**Quoted passage**.
◇ ◇ ◇
5. Body Image
Of course, the quest for products and things is intricately tied up in a culture that tells us we are never good enough. It was in middle school that I first began spending lots of time frowning into the mirror. For my daughter, the frowns began crinkling her brows at age 10. That’s when she made her first comment about being “fat,” even though she was a lean five feet of solid muscle.
But she was already sizing herself up, comparing herself to impossible standards of beauty, worrying about what others thought. I saw in her the slow grasping of “not good enough,” the pursuit of perfection she would never attain.
With AI-generated images and social media “glamor filters,” impossible standards of beauty are only getting more impossible. Studies show at age 13, 53% of girls are “unhappy with their bodies,” a percentage that grows to a staggering but unsurprising 78% by the time they reach 17. And by age 20, 13.2 percent of females will experience an eating disorder.
It all kind of makes me want to flee with my family to an off-grid community with a herd of slightly feral kids who never look in mirrors and entertain themselves with rocks and sticks.
They say we’re overprotective, parents these days, and they are largely right. But we protect our children against the wrong things. We’re worried about letting them walk to school—which actually contributes to their physical health and helps them learn vital life skills—when they face far more risk in their own homes.
◇ ◇ ◇
**Extracted data**.
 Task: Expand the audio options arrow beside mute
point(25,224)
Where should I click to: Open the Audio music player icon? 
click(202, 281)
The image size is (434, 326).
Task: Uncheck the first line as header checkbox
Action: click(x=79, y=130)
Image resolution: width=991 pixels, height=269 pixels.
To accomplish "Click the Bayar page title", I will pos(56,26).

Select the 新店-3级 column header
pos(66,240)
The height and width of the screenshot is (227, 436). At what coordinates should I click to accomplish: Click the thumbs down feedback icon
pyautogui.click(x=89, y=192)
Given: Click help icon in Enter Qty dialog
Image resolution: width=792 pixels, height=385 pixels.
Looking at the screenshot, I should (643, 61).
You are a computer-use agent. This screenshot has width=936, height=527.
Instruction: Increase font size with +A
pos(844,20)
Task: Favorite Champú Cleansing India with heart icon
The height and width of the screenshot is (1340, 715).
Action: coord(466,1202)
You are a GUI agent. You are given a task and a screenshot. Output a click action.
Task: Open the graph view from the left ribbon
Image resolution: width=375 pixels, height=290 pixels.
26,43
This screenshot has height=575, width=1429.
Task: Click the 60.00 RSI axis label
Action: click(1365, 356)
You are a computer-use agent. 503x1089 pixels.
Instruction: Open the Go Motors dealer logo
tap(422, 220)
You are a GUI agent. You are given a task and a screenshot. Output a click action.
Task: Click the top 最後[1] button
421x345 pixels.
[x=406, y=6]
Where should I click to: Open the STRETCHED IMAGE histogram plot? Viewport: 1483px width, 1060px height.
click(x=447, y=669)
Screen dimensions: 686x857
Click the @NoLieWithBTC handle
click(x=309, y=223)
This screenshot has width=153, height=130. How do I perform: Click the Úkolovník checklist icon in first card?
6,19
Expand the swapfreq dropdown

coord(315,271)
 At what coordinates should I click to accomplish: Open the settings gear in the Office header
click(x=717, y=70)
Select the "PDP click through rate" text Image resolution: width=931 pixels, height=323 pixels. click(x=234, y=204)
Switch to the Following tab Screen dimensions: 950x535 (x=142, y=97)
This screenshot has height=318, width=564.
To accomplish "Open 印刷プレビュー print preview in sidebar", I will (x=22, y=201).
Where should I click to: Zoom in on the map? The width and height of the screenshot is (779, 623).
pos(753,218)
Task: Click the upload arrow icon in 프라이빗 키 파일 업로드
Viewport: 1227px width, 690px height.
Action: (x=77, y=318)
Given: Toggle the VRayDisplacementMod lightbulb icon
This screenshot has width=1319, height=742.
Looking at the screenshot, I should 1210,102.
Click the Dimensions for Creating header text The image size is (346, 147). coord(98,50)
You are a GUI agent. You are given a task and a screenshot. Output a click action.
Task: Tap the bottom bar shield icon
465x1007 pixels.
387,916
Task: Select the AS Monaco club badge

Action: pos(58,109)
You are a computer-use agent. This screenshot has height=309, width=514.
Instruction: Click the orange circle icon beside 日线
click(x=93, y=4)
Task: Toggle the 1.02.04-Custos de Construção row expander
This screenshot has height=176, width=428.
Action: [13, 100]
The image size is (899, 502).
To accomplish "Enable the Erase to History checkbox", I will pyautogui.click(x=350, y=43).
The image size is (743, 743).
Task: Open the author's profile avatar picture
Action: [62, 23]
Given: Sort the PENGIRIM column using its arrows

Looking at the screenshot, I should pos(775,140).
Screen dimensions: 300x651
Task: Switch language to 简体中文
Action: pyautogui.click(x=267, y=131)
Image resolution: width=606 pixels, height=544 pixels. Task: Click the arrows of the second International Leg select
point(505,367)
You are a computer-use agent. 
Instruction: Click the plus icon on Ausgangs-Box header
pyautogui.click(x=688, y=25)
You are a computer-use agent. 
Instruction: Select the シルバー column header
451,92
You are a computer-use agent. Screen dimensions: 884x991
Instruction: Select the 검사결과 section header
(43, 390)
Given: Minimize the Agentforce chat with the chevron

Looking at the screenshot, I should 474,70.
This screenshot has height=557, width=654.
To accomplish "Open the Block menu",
◇ ◇ ◇
**Required work**.
[1] In the body image text, what share of girls are unhappy with their bodies by age 17?
[2] Pick up the body image text after its last sentence and keep writing it.

**Exercise responses**.
[1] 78%

[2]
If we’re not vigilant, it’s far too easy for them to be exposed to ads that convince them of all the things they absolutely can’t live without, to filtered images of unhealthily skinny women who chirp on about thigh gaps, to bags of processed sugar-filled loot that came from who knows where, to druggified apps that make them feel shitty and lure them away from outdoor play.
What would parenting look and feel like if we didn’t have to work so goddamn hard to fight upstream against all the toxic behaviors and messages that our children swim in daily?
Well to start, given that every single trend cited here has become measurably worse since my own childhood, parenting might look and feel a little more like it did for my parents. That’s not to say my parents’ generation didn’t contend with its own challenges, but the fact that our children are getting progressively sicker is a telltale sign that something is very, very wrong.
If you compound this with everything else that’s gotten harder —for instance, finding childcare, affording shelter, and ignoring climate change — it’s no wonder that today’s parents are exhausted.
I know, no one wants to hear it. But I’m going to keep talking. And I hope other parents will join the fray.